◆ **Assignment**: Each entry below must appear in the output exactly as written.

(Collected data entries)
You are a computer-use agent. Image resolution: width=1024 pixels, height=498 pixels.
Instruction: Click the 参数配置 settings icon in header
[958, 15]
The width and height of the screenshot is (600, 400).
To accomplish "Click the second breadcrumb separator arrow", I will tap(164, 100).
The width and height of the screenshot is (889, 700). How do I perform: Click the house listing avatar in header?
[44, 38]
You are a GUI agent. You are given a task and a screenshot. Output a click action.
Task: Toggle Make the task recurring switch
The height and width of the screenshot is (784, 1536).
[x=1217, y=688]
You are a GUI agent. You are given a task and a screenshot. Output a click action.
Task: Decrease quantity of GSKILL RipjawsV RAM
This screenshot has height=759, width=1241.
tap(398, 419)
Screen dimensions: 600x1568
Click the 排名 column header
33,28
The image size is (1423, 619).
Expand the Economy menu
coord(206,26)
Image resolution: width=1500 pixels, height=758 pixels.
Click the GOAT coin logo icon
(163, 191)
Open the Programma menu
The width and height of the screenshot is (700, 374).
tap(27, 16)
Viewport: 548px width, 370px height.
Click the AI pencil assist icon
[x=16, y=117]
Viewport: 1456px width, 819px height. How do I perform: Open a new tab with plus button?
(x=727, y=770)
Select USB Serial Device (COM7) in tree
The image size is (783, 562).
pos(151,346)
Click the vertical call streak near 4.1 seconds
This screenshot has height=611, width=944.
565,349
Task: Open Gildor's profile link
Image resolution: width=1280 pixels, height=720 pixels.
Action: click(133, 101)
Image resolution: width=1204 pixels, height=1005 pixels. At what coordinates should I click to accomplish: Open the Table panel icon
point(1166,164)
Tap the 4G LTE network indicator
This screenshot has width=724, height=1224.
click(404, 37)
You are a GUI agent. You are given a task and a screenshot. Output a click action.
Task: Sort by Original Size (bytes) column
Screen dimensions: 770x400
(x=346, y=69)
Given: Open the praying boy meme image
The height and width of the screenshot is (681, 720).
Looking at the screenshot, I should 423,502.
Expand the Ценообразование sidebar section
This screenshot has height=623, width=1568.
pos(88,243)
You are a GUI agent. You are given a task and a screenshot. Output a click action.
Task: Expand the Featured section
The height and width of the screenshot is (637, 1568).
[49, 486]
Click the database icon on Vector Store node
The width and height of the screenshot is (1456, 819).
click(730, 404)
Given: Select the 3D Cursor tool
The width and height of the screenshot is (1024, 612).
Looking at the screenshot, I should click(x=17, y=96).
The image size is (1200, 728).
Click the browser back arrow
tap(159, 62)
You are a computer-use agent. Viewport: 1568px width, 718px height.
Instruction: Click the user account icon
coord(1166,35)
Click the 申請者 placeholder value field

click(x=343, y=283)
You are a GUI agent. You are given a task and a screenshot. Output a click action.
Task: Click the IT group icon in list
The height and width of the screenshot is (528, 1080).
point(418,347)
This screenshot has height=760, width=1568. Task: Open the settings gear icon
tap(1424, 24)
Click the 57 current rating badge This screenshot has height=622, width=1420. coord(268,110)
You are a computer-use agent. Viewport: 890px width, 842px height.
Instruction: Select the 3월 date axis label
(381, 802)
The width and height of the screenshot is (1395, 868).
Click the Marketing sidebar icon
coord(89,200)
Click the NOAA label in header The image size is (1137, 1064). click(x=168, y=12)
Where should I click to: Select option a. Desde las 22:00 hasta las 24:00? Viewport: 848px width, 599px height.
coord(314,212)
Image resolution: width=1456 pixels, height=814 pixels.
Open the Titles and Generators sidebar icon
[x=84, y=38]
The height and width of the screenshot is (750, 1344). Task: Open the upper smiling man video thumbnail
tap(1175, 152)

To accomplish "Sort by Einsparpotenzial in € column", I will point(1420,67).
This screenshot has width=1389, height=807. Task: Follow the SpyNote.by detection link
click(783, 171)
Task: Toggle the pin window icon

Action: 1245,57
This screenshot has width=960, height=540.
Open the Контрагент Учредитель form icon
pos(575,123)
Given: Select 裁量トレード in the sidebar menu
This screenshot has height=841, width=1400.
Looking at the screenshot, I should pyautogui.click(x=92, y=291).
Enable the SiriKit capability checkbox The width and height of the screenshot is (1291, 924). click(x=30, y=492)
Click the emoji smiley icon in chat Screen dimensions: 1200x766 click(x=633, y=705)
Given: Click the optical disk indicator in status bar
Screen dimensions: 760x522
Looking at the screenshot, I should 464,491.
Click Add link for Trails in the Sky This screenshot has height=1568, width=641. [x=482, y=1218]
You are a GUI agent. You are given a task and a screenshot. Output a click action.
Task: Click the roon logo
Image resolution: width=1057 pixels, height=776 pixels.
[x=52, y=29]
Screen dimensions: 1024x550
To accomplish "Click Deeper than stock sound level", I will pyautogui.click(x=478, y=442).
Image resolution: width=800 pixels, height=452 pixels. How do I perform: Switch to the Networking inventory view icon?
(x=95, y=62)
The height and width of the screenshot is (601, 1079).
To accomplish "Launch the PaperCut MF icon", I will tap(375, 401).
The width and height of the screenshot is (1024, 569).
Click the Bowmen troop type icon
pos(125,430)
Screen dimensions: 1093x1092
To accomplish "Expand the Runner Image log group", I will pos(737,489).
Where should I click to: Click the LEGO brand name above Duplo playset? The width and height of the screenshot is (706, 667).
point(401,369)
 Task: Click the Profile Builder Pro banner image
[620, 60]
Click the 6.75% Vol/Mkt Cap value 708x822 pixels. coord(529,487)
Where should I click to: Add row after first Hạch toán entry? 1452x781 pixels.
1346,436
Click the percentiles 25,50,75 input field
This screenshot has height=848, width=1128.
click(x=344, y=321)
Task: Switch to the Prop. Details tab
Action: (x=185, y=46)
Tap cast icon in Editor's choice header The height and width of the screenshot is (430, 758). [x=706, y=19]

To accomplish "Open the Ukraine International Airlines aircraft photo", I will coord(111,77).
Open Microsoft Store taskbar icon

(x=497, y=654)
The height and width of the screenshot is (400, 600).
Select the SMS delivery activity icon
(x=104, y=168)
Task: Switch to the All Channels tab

◆ **Expected answer**:
You are a computer-use agent. Image resolution: width=1024 pixels, height=498 pixels.
Instruction: Click the 参数配置 settings icon in header
[958, 15]
The width and height of the screenshot is (600, 400).
To accomplish "Click the second breadcrumb separator arrow", I will tap(164, 100).
The width and height of the screenshot is (889, 700). How do I perform: Click the house listing avatar in header?
[44, 38]
You are a GUI agent. You are given a task and a screenshot. Output a click action.
Task: Toggle Make the task recurring switch
The height and width of the screenshot is (784, 1536).
[x=1217, y=688]
You are a GUI agent. You are given a task and a screenshot. Output a click action.
Task: Decrease quantity of GSKILL RipjawsV RAM
This screenshot has height=759, width=1241.
tap(398, 419)
Screen dimensions: 600x1568
Click the 排名 column header
33,28
The image size is (1423, 619).
Expand the Economy menu
coord(206,26)
Image resolution: width=1500 pixels, height=758 pixels.
Click the GOAT coin logo icon
(163, 191)
Open the Programma menu
The width and height of the screenshot is (700, 374).
tap(27, 16)
Viewport: 548px width, 370px height.
Click the AI pencil assist icon
[x=16, y=117]
Viewport: 1456px width, 819px height. How do I perform: Open a new tab with plus button?
(x=727, y=770)
Select USB Serial Device (COM7) in tree
The image size is (783, 562).
pos(151,346)
Click the vertical call streak near 4.1 seconds
This screenshot has height=611, width=944.
565,349
Task: Open Gildor's profile link
Image resolution: width=1280 pixels, height=720 pixels.
Action: click(133, 101)
Image resolution: width=1204 pixels, height=1005 pixels. At what coordinates should I click to accomplish: Open the Table panel icon
point(1166,164)
Tap the 4G LTE network indicator
This screenshot has width=724, height=1224.
click(404, 37)
You are a GUI agent. You are given a task and a screenshot. Output a click action.
Task: Sort by Original Size (bytes) column
Screen dimensions: 770x400
(x=346, y=69)
Given: Open the praying boy meme image
The height and width of the screenshot is (681, 720).
Looking at the screenshot, I should 423,502.
Expand the Ценообразование sidebar section
This screenshot has height=623, width=1568.
pos(88,243)
You are a GUI agent. You are given a task and a screenshot. Output a click action.
Task: Expand the Featured section
The height and width of the screenshot is (637, 1568).
[49, 486]
Click the database icon on Vector Store node
The width and height of the screenshot is (1456, 819).
click(730, 404)
Given: Select the 3D Cursor tool
The width and height of the screenshot is (1024, 612).
Looking at the screenshot, I should click(x=17, y=96).
The image size is (1200, 728).
Click the browser back arrow
tap(159, 62)
You are a computer-use agent. Viewport: 1568px width, 718px height.
Instruction: Click the user account icon
coord(1166,35)
Click the 申請者 placeholder value field

click(x=343, y=283)
You are a GUI agent. You are given a task and a screenshot. Output a click action.
Task: Click the IT group icon in list
The height and width of the screenshot is (528, 1080).
point(418,347)
This screenshot has height=760, width=1568. Task: Open the settings gear icon
tap(1424, 24)
Click the 57 current rating badge This screenshot has height=622, width=1420. coord(268,110)
You are a computer-use agent. Viewport: 890px width, 842px height.
Instruction: Select the 3월 date axis label
(381, 802)
The width and height of the screenshot is (1395, 868).
Click the Marketing sidebar icon
coord(89,200)
Click the NOAA label in header The image size is (1137, 1064). click(x=168, y=12)
Where should I click to: Select option a. Desde las 22:00 hasta las 24:00? Viewport: 848px width, 599px height.
coord(314,212)
Image resolution: width=1456 pixels, height=814 pixels.
Open the Titles and Generators sidebar icon
[x=84, y=38]
The height and width of the screenshot is (750, 1344). Task: Open the upper smiling man video thumbnail
tap(1175, 152)

To accomplish "Sort by Einsparpotenzial in € column", I will point(1420,67).
This screenshot has width=1389, height=807. Task: Follow the SpyNote.by detection link
click(783, 171)
Task: Toggle the pin window icon

Action: 1245,57
This screenshot has width=960, height=540.
Open the Контрагент Учредитель form icon
pos(575,123)
Given: Select 裁量トレード in the sidebar menu
This screenshot has height=841, width=1400.
Looking at the screenshot, I should pyautogui.click(x=92, y=291).
Enable the SiriKit capability checkbox The width and height of the screenshot is (1291, 924). click(x=30, y=492)
Click the emoji smiley icon in chat Screen dimensions: 1200x766 click(x=633, y=705)
Given: Click the optical disk indicator in status bar
Screen dimensions: 760x522
Looking at the screenshot, I should 464,491.
Click Add link for Trails in the Sky This screenshot has height=1568, width=641. [x=482, y=1218]
You are a GUI agent. You are given a task and a screenshot. Output a click action.
Task: Click the roon logo
Image resolution: width=1057 pixels, height=776 pixels.
[x=52, y=29]
Screen dimensions: 1024x550
To accomplish "Click Deeper than stock sound level", I will pyautogui.click(x=478, y=442).
Image resolution: width=800 pixels, height=452 pixels. How do I perform: Switch to the Networking inventory view icon?
(x=95, y=62)
The height and width of the screenshot is (601, 1079).
To accomplish "Launch the PaperCut MF icon", I will tap(375, 401).
The width and height of the screenshot is (1024, 569).
Click the Bowmen troop type icon
pos(125,430)
Screen dimensions: 1093x1092
To accomplish "Expand the Runner Image log group", I will pos(737,489).
Where should I click to: Click the LEGO brand name above Duplo playset? The width and height of the screenshot is (706, 667).
point(401,369)
 Task: Click the Profile Builder Pro banner image
[620, 60]
Click the 6.75% Vol/Mkt Cap value 708x822 pixels. coord(529,487)
Where should I click to: Add row after first Hạch toán entry? 1452x781 pixels.
1346,436
Click the percentiles 25,50,75 input field
This screenshot has height=848, width=1128.
click(x=344, y=321)
Task: Switch to the Prop. Details tab
Action: (x=185, y=46)
Tap cast icon in Editor's choice header The height and width of the screenshot is (430, 758). [x=706, y=19]

To accomplish "Open the Ukraine International Airlines aircraft photo", I will coord(111,77).
Open Microsoft Store taskbar icon

(x=497, y=654)
The height and width of the screenshot is (400, 600).
Select the SMS delivery activity icon
(x=104, y=168)
Task: Switch to the All Channels tab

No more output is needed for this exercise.